## Activity
Could you output only the lines from the one containing "Image resolution: width=1190" through the last line of the data, both included?

[Stored items]
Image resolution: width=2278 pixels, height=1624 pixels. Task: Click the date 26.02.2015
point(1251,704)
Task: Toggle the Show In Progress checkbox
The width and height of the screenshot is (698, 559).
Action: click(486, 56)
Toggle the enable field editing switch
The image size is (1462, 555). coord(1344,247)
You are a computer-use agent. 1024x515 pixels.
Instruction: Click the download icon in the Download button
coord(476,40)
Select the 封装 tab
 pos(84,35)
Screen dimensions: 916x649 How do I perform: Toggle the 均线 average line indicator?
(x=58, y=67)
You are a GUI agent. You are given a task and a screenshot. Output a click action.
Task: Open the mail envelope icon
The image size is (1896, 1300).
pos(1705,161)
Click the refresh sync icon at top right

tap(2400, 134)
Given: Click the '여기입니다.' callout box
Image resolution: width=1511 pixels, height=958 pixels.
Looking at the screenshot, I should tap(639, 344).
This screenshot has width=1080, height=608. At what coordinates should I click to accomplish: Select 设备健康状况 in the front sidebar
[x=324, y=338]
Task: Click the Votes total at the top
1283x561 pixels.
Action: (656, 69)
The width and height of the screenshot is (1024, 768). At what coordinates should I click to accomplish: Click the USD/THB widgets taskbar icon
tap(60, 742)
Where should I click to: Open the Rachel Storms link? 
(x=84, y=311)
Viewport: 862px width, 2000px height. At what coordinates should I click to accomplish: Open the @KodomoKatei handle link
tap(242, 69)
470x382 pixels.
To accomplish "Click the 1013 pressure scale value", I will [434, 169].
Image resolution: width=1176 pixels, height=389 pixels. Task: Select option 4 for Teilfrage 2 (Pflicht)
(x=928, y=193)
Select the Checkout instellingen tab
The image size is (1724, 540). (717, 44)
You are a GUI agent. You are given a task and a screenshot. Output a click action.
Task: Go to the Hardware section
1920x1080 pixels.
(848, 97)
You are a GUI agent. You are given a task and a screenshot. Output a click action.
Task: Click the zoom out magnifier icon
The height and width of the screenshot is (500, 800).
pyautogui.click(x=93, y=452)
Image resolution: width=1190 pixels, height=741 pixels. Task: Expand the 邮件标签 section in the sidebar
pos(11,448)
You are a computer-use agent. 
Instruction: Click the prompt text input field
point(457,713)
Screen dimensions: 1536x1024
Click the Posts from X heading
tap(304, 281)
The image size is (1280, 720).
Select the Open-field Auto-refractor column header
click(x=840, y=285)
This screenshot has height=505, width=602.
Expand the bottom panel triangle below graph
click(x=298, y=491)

## Output of the task
Image resolution: width=1190 pixels, height=741 pixels. Task: Expand the 邮件标签 section in the sidebar
pos(11,448)
You are a computer-use agent. 
Instruction: Click the prompt text input field
point(457,713)
Screen dimensions: 1536x1024
Click the Posts from X heading
tap(304, 281)
The image size is (1280, 720).
Select the Open-field Auto-refractor column header
click(x=840, y=285)
This screenshot has height=505, width=602.
Expand the bottom panel triangle below graph
click(x=298, y=491)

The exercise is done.